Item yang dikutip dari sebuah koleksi
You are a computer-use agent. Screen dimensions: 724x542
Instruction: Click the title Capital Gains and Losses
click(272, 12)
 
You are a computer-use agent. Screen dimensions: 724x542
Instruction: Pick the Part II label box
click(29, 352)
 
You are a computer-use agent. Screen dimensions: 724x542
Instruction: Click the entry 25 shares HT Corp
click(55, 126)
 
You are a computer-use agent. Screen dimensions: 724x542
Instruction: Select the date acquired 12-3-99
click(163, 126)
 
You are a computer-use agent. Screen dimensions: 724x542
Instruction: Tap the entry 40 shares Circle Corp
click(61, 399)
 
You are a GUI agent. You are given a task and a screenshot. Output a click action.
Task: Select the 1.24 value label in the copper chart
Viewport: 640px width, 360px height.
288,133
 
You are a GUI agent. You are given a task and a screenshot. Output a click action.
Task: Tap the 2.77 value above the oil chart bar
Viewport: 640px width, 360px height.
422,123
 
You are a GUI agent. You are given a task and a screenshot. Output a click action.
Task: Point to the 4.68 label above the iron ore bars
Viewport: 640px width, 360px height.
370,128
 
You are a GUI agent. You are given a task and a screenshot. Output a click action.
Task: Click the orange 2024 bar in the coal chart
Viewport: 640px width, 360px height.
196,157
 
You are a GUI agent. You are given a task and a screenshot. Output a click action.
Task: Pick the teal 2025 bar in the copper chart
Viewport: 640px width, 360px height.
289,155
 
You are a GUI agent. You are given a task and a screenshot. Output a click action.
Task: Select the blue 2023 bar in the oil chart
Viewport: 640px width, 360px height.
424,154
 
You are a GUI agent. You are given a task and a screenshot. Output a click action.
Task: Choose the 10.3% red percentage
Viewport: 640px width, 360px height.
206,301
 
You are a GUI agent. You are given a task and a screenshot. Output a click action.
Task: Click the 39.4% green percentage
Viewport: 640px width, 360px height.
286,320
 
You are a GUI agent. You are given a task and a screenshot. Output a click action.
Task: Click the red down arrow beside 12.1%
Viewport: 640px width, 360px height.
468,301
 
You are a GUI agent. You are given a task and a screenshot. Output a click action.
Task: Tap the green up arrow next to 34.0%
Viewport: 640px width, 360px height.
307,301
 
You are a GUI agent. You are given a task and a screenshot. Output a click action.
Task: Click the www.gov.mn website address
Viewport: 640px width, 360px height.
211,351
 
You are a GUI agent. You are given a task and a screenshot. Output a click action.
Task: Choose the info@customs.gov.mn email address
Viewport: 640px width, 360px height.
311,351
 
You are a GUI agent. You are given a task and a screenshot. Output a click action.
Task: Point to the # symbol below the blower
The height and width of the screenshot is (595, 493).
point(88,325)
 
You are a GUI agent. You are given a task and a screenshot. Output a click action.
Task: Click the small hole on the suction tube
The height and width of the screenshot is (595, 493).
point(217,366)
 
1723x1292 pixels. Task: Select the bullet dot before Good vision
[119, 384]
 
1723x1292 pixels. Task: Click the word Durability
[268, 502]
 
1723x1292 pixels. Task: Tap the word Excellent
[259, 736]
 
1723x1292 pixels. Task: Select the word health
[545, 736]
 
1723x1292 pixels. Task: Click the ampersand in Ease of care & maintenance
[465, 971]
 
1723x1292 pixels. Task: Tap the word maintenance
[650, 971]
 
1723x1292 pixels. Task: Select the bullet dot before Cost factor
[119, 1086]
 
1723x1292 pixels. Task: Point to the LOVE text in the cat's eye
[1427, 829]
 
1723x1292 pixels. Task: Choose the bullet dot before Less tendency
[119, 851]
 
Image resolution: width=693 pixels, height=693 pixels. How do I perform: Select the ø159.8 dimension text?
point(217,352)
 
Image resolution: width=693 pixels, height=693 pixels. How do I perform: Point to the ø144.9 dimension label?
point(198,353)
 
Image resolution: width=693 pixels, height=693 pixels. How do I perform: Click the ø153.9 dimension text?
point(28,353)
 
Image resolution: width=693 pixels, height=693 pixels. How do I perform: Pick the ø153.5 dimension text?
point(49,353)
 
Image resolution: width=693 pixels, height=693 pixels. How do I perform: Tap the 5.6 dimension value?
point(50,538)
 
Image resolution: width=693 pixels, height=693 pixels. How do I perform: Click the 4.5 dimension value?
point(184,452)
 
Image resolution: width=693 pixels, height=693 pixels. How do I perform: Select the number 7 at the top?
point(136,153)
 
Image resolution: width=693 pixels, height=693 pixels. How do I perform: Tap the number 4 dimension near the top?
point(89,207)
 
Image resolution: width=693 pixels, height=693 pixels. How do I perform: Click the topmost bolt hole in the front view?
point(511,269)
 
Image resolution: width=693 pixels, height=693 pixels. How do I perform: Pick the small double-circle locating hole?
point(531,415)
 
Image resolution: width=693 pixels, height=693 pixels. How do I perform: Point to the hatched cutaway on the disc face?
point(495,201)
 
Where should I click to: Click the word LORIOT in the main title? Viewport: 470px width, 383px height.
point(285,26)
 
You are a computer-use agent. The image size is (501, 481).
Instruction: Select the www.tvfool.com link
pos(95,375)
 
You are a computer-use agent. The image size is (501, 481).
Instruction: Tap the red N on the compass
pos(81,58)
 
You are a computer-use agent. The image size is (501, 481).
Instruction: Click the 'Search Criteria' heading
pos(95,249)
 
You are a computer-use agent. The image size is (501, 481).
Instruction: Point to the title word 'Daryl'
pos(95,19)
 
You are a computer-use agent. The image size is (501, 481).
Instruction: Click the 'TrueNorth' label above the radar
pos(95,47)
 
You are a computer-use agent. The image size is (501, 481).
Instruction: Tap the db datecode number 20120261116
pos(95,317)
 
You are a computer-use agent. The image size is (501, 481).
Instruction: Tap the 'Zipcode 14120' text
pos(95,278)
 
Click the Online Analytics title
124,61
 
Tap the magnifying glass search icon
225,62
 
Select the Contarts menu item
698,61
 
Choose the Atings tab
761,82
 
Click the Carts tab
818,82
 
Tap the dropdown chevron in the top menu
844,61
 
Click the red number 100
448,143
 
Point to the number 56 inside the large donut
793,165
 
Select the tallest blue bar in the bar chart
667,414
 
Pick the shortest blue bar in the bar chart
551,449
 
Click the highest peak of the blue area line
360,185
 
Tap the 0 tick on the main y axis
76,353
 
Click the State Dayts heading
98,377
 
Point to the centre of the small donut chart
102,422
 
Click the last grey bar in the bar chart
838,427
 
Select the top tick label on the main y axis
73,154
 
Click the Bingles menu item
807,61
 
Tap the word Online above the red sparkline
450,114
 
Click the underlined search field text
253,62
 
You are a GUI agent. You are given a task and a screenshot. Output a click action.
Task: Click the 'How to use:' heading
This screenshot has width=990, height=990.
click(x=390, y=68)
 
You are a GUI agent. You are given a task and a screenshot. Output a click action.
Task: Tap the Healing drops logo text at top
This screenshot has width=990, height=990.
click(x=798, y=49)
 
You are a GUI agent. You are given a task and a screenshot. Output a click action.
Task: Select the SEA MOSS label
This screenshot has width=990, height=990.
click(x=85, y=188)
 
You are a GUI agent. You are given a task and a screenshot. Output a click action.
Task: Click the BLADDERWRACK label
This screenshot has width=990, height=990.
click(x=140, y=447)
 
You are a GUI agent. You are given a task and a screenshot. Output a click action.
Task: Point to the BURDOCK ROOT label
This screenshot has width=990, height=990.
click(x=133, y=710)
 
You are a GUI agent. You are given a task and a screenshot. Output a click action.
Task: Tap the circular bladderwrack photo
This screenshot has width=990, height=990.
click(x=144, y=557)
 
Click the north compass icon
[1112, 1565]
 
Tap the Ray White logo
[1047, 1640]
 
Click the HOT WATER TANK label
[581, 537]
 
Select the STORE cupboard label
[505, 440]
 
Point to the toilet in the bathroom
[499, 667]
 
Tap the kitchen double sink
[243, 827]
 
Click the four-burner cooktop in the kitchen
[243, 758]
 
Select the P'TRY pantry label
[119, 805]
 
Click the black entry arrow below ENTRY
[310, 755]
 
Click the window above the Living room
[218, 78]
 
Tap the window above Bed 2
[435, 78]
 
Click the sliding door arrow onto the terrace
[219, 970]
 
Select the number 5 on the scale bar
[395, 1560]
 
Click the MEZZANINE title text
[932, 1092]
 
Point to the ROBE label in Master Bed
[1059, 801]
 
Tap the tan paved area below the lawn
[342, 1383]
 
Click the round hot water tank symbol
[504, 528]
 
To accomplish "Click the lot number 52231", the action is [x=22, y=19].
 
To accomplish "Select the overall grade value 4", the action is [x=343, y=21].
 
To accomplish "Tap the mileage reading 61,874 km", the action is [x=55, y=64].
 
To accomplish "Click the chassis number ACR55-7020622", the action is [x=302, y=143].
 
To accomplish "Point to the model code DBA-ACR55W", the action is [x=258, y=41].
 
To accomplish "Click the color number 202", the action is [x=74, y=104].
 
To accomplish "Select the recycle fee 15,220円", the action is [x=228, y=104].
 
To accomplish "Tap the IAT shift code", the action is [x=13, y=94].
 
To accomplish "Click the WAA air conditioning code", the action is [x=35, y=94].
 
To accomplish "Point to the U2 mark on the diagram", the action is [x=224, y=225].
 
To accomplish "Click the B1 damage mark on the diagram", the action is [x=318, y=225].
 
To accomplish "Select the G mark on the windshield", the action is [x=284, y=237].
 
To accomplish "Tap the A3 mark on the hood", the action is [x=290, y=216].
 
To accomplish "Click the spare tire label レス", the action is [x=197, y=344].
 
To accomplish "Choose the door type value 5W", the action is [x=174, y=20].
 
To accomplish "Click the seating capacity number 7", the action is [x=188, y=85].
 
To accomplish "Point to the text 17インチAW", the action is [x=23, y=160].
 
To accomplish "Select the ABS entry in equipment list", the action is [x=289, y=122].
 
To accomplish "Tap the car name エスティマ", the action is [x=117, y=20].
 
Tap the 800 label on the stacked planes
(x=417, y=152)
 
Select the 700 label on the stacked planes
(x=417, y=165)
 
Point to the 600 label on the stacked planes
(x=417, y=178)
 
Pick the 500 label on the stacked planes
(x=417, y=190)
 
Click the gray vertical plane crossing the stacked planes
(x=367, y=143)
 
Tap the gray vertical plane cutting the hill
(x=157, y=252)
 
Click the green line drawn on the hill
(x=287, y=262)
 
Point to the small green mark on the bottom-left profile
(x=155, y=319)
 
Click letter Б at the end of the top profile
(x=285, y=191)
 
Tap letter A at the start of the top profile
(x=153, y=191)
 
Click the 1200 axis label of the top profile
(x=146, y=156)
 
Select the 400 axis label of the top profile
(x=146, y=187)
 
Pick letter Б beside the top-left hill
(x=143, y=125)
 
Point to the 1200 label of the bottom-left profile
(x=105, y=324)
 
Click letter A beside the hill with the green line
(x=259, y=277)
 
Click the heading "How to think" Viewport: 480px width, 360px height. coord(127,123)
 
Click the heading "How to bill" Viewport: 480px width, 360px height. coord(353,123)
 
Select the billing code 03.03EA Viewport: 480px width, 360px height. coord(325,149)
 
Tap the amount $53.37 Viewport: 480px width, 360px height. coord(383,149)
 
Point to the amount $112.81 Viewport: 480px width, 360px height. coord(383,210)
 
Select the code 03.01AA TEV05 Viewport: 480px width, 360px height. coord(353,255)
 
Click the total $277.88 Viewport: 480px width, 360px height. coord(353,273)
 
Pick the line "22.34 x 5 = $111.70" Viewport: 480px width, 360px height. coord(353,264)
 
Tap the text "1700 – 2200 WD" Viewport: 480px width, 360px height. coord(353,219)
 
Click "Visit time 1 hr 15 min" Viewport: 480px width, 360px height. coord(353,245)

* **Yang Perlu Dikerjakan**
Skalakan ulang bagian yang dimulai dengan baris berisi "Point to the 600 label on the stacked planes" dan diakhiri dengan baris berisi "Pick the line", kedua baris itu ikut disertakan, lalu tuliskan kembali semua barisnya beserta perintah pada setiap item. Kalikan hanya setiap koordinat pada jawaban dengan 0,6 dan bulatkan ke bilangan bulat terdekat, dengan nilai tepat setengah dibulatkan ke atas.

* **Hasil Keluaran**
Point to the 600 label on the stacked planes
(x=250, y=107)
 
Pick the 500 label on the stacked planes
(x=250, y=114)
 
Click the gray vertical plane crossing the stacked planes
(x=220, y=86)
 
Tap the gray vertical plane cutting the hill
(x=94, y=151)
 
Click the green line drawn on the hill
(x=172, y=157)
 
Point to the small green mark on the bottom-left profile
(x=93, y=191)
 
Click letter Б at the end of the top profile
(x=171, y=115)
 
Tap letter A at the start of the top profile
(x=92, y=115)
 
Click the 1200 axis label of the top profile
(x=88, y=94)
 
Select the 400 axis label of the top profile
(x=88, y=112)
 
Pick letter Б beside the top-left hill
(x=86, y=75)
 
Point to the 1200 label of the bottom-left profile
(x=63, y=194)
 
Click letter A beside the hill with the green line
(x=155, y=166)
 
Click the heading "How to think" Viewport: 480px width, 360px height. coord(76,74)
 
Click the heading "How to bill" Viewport: 480px width, 360px height. coord(212,74)
 
Select the billing code 03.03EA Viewport: 480px width, 360px height. coord(195,89)
 
Tap the amount $53.37 Viewport: 480px width, 360px height. coord(230,89)
 
Point to the amount $112.81 Viewport: 480px width, 360px height. coord(230,126)
 
Select the code 03.01AA TEV05 Viewport: 480px width, 360px height. coord(212,153)
 
Click the total $277.88 Viewport: 480px width, 360px height. coord(212,164)
 
Pick the line "22.34 x 5 = $111.70" Viewport: 480px width, 360px height. coord(212,158)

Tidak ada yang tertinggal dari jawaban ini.